THE MECHANISM OF THE REACTION BETWEEN HUMAN PLASMINOGEN-ACTIVATOR INHIBITOR-1 AND TISSUE PLASMINOGEN-ACTIVATOR

The structural events taking place during the reaction between PAI-1 (plasminogen-activator inhibitor 1) and the plasminogen activators sc-tPA (single-chain tissue plasminogen activator) and tc-tPA (two-chain tissue plasminogen activator) were studied. Complexes were formed by mixing sc-tPA or tc-tPA with PAI-1 in slight excess (on an activity basis). The complexes were purified from excess PAI-1 by affinity chromatography on fibrin-Sepharose.
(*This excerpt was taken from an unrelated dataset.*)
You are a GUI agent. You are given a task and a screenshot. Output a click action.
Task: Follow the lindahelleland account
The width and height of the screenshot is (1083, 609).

Examination of the purified complexes by SDS/polyacrylamide-gel electrophoresis (SDS/PAGE) and N-terminal amino acid sequence analysis demonstrated that a stoichiometric 1:1 complex is formed between PAI-1 and both forms of tPA. Data obtained from both complexes revealed the amino acid sequences of the parent molecules and, in addition, a new sequence: Met-Ala-Pro-Glu-Glu-. This sequence is found in the C-terminal portion of the intact PAI-1 molecule and thus locates the reactive centre of PAI-1 to Arg346-Met347. The proteolytic activity of sc-tPA is demonstrated by its capacity to cleave the 'bait' peptide bond in PAI-1. The complexes were inactive and dissociated slowly at physiological pH and ionic strength, but rapidly in aq. NH3 (0.1 mol/l). Amidolytic tPA activity was generated on dissociation of the complexes, corresponding to 0.4 mol of tPA/mol of complex. SDS/PAGE of the dissociated complexes indicated a small decrease in the molecular mass of PAI-1, in agreement with proteolytic cleavage of the 'bait' peptide bond during complex-formation.